AIM >>
Edit the lines starting with the one containing "How do I perform: Click" and going on through the one containing "click(231, 16)", replacing "column header" with "column label" and keeping everything else the same. Write out only those lines, and leave the pictures out.

EXTRACTED DATA >>

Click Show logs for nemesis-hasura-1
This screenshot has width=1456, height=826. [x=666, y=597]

---

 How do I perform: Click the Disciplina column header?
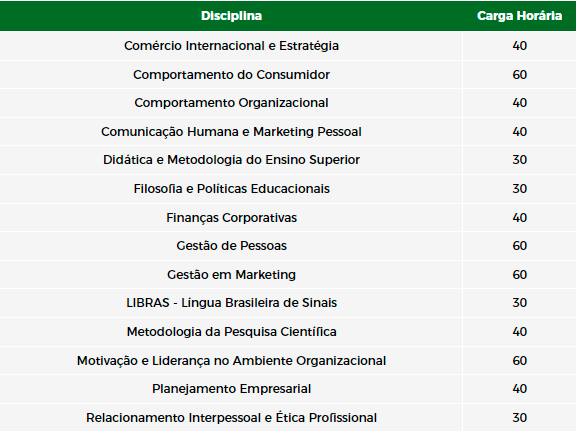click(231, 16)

...

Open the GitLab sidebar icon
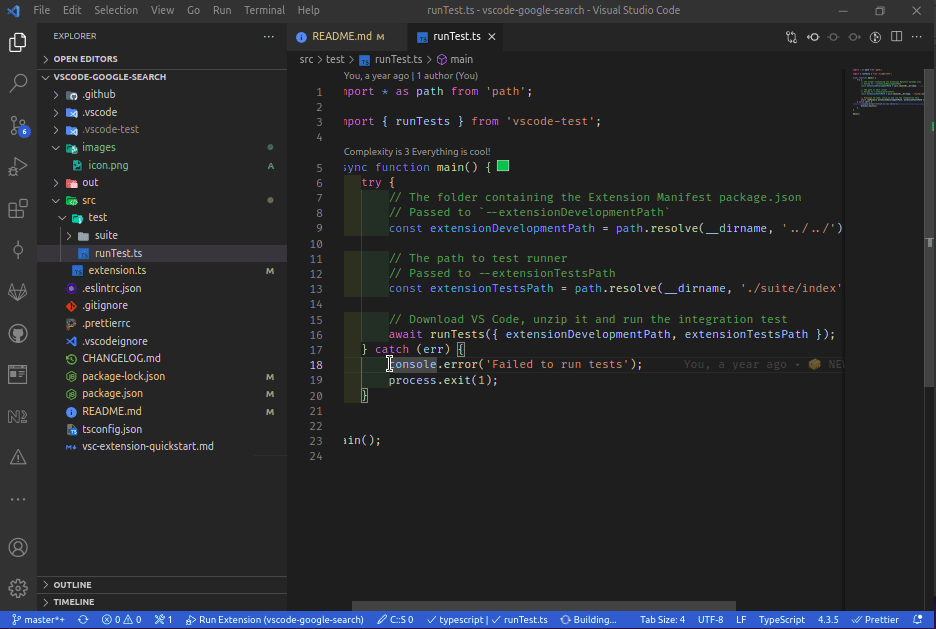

RESPONSE TO THIS EXERCISE >>
 How do I perform: Click the Disciplina column label?
click(231, 16)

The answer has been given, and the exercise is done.